Recall what Jeffries writes of MacKinnon:
"The assumption," she says, "is that women can be unequal to men economically, socially, culturally, politically, and in religion, but the moment they have sexual interactions, they are free and equal. That's the assumption . . ."
MacKinnon's utterly mistaken. The law assumes no such thing. No law governing consensual transactions assumes that the two participants in a transaction must be on absolutely equal footing. It would be nice if most people were more pairwise equal than they are, but the rule of law cannot wait for utopia. To be useful, the law must govern, and give force to people's decisions, in the imperfect societies that exist now.

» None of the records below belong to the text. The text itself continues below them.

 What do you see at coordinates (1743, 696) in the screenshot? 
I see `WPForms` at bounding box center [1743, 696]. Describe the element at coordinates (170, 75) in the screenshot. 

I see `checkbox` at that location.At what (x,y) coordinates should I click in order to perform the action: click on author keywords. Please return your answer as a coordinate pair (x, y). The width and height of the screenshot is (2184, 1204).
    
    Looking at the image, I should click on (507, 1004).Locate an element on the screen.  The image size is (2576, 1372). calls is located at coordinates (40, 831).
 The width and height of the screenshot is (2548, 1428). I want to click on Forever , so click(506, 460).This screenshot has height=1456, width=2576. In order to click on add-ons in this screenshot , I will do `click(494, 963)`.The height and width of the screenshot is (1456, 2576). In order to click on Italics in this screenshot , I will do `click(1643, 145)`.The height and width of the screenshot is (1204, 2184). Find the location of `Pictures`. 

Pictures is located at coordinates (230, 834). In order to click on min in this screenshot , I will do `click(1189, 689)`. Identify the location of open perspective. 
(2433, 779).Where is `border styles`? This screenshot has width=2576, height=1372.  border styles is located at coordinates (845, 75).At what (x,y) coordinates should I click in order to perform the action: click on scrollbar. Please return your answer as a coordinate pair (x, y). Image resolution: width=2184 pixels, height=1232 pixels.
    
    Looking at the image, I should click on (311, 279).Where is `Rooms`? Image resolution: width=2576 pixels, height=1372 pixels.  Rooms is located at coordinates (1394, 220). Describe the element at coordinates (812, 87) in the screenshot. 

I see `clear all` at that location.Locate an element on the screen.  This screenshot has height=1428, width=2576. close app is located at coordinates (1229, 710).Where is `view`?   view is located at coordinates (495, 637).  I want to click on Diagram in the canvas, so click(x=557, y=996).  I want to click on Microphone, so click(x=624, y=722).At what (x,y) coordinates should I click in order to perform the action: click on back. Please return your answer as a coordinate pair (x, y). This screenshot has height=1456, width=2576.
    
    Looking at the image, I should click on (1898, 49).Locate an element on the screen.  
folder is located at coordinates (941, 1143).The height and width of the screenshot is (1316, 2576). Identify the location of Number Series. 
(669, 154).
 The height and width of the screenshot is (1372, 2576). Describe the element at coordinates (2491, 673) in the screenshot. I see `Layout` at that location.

And, in fact, most groups have generally benefited when society treats their decisions as meaningful. People usually fight for the freedom to vote, to enter into contracts, to buy property, and --- yes --- even the right to consent to sex. Being over eighteen, I certainly appreciate the fact that I can have sex without fearing that my partner will be jailed for statutory rape. I suspect that most adult women also enjoy having that right.
[4] What about non-physical forms of coercion? Again, read the rest of 9A.44 RCW and you'll find that people in "supervisory positions" over children, the developmentally disabled, or other people dependent on assistance, cannot have sex with their charges. You'll also find that 49.60 RCW defines unfair practices for employers, which the courts have held to establish civil remedies for sexual harassment --- which, OK, does not classify the behavior as rape, but I have major problems with MacKinnon's propensity for calling everything rape, from corpse desecration to pornography to sexual harassment. Sometimes there's value in preserving distinctions among the meanings of different words.